6109 E. Colfax Ave., Denver
colfaxavenue.com/p/colfax-museum

Photo: James Halterman, InterNACHI

InterNACHI’s House of Horrors Home Inspection Museum (Boulder)

This museum is all about what not to do: The International Association of Certified Home Inspectors (InterNACHI) built a “House of Horrors” to spotlight a long and motley list of 1,000 construction defects in one spot.

It’s an inspector’s nightmare from the crawlspace to the roof. There’s everything from plumbing code violations and bad ductwork to missing handrails and breached firewalls in this intentionally badly built home, The House of Horrors is open to the public via self-guided tours as well as inspector-led events and classes.

4635 Nautilus Court South, Suite C, Boulder
nachi.org/school/internachi-university/house-of-horrors

Lee Maxwell and his wife of 65 years, Barbara, pose at their Washing Machine Museum in Eaton. Photo courtesy Lee Maxwell

Lee Maxwell Washing Machine Museum (Eaton) 

Open by appointment, the Plains’ strangest museum showcases the humble washing machine in all of its variations. Lee Maxwell, proprietor of the eponymous museum, offers guided two-hour tours of the museum. His collection is massive: 1,400 machines in a 12,000-square-foot building that he built to store his machines. “It’s just plum full,” said Maxwell. And he’s got more in the barn.
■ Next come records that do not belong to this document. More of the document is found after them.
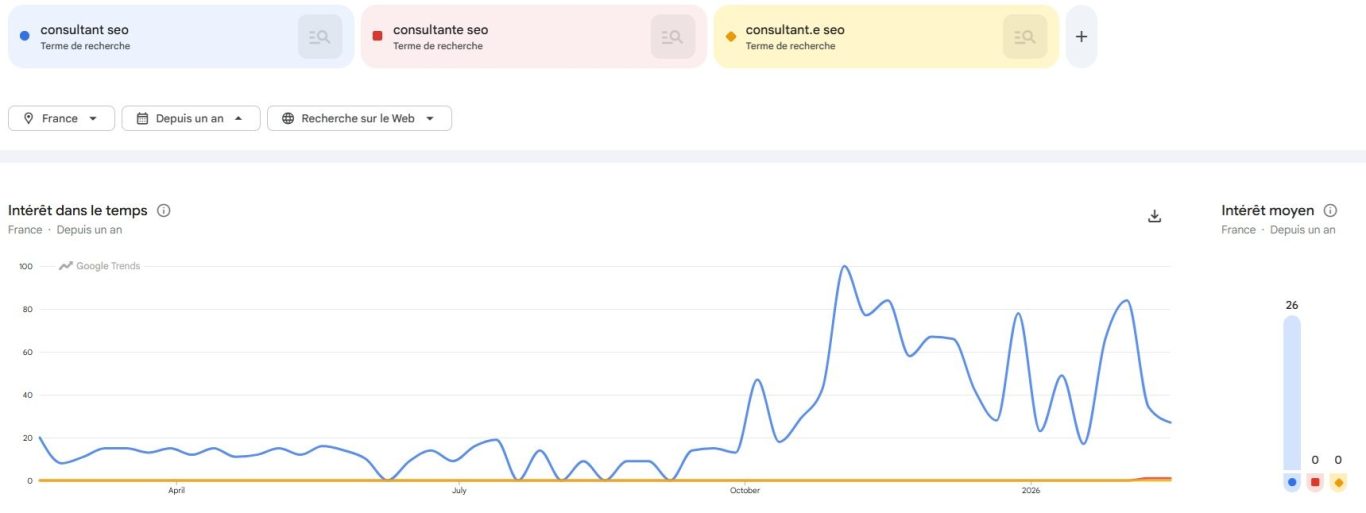Open info tooltip for Intérêt moyen
This screenshot has width=1366, height=513.
1330,211
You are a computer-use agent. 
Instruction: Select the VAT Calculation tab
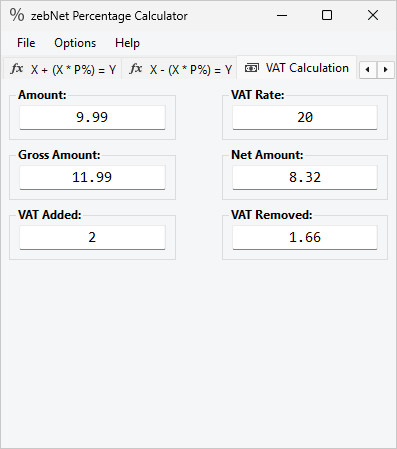[x=297, y=68]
Maxwell’s monumental collection started in 1985. “I retired and thought I needed a hobby,” he said. “For no good reason, I started collecting washing machines. One thing led to another.” Traveling the U.S. and Canada, he collected most of the machines in the ’80s and ’90s, accumulating “a whole conglomeration of weird machines,” said Maxwell. “They have weird movements, and they’re all different shapes and sizes.” His oldest full-size washing machine dates to 1844, and he has some “washing tools” that are even older. But it’s not just antiques: The newest machine is just a few years old.

35901 WCR 31, Eaton
oldewash.com

May Natural History Museum (Colorado Springs)

If you like bugs, the May Museum’s got ‘em. It has big bugs: Herkimer, the roadside attraction that’s billed as the “World’s Largest Hercules Beetle,” stands sentry at the entry. It also has a sheer volume of bugs covered. The collection includes more than 100,000 specimens representing about 7,000 species of beetles, butterflies, scorpions, spiders and most every other creepy crawler imaginable. 
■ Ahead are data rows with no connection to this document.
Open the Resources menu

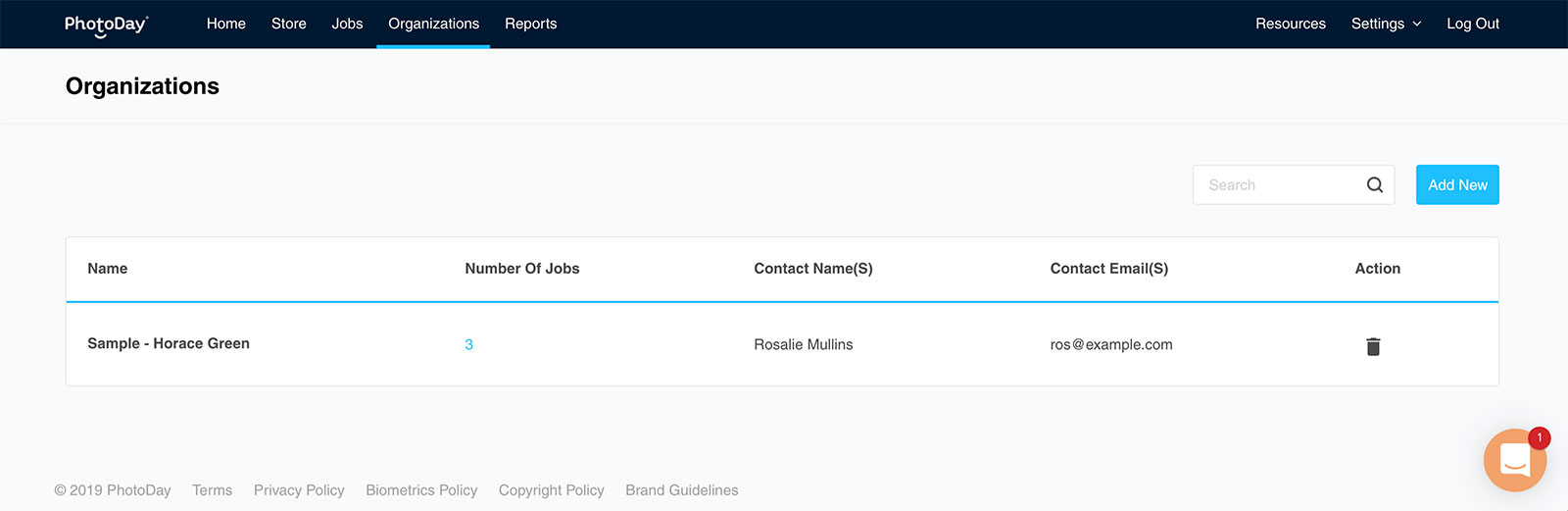[1290, 25]
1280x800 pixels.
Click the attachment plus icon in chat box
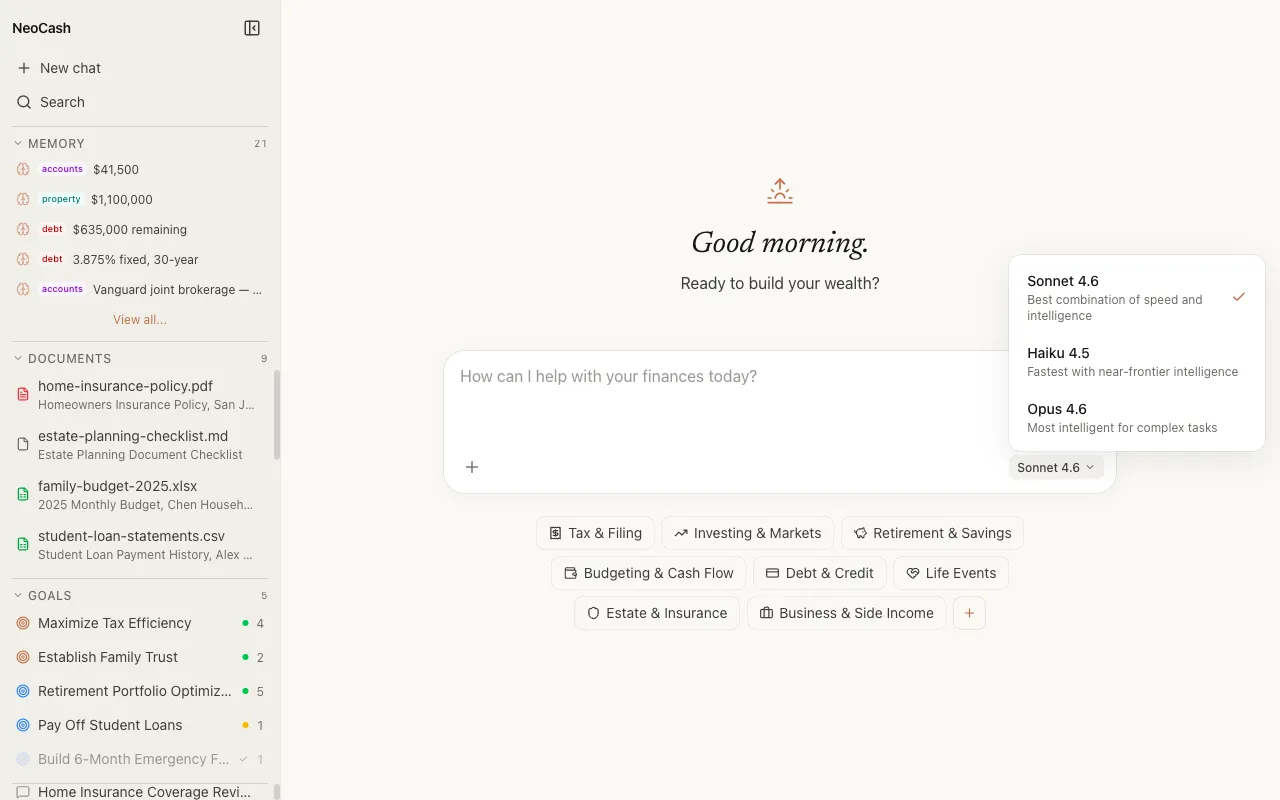pyautogui.click(x=472, y=467)
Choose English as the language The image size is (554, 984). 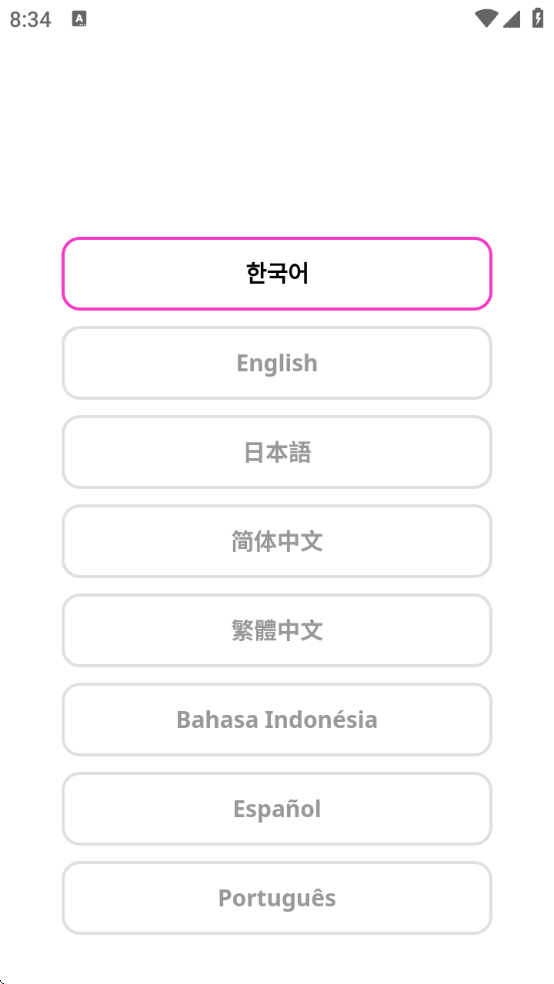277,363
Late founder John May inherited his father’s insect collection and took it on tour before establishing his namesake museum and campground on the south side of Colorado Springs.

710 Rock Creek Canyon Rd., Colorado Springs
coloradospringsbugmuseum.com

Museum of Colorado Prisons  (Cañon City)

Housed in the former Women’s Correctional Facility and sharing a wall with an operating prison, this facility offers a firsthand look at incarceration in Colorado. The exhibits include actual cells and other prison facilities outfitted to depict prison life from the 1870s to modern times, as well as displays on infamous Alferd Packer and other notorious individuals who did time in the Centennial State.

Don’t skip the gift shop. The inventory includes both prison-themed souvenirs and some products handcrafted by prisoners.

201 N. 1st St., Cañon City
prisonmuseum.org

The author of Ramble Colorado, Eric Peterson writes about Colorado manufacturers, breweries, artists and roadside attractions.